Directions:
Arrange everything from the first line of the items down to the line containing "[x=516, y=350]" as a numbered list, leaving out blank lines.

(Stored data entries)
+===+
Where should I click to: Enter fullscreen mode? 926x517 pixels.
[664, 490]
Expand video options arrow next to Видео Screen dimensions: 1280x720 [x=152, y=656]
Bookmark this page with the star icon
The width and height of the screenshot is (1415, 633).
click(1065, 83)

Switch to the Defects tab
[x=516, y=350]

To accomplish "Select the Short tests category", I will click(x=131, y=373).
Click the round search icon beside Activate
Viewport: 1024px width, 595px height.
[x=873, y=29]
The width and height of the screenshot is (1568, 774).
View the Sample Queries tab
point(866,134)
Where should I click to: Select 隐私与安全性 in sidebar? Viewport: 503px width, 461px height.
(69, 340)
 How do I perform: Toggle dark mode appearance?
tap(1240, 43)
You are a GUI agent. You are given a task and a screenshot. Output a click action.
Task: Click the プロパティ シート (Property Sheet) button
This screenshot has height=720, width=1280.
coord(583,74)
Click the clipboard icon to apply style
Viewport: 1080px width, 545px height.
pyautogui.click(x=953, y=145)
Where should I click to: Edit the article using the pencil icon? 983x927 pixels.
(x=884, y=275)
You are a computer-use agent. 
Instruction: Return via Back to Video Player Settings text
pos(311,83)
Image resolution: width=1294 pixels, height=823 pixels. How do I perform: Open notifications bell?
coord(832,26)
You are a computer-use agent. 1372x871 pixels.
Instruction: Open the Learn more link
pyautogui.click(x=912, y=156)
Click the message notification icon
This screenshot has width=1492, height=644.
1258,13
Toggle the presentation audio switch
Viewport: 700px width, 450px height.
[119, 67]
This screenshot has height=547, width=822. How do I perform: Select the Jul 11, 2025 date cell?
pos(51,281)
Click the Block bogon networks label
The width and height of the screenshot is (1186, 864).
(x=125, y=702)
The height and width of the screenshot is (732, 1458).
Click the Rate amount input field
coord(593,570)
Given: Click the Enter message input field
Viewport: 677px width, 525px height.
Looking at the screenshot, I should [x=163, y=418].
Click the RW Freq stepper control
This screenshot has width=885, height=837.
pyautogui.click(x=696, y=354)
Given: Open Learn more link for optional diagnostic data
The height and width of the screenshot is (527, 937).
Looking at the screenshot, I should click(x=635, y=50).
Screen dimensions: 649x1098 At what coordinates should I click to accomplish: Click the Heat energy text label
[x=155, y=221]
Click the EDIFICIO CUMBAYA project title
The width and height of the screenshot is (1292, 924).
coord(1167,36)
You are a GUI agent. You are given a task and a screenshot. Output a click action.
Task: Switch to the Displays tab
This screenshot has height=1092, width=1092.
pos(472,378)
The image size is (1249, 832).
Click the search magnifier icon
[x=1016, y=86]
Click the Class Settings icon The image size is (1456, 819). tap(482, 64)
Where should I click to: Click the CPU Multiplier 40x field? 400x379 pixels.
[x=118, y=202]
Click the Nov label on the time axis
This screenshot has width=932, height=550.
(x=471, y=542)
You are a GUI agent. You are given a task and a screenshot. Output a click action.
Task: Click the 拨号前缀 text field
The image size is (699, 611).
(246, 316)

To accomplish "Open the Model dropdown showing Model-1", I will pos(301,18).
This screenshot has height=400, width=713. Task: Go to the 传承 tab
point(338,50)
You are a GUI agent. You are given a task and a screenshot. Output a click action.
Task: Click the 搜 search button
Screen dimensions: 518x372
+===+
Complete output:
1. Where should I click to: Enter fullscreen mode? 926x517 pixels.
2. [664, 490]
3. Expand video options arrow next to Видео Screen dimensions: 1280x720 [x=152, y=656]
4. Bookmark this page with the star icon
5. The width and height of the screenshot is (1415, 633).
6. click(1065, 83)
7. Switch to the Defects tab
8. [x=516, y=350]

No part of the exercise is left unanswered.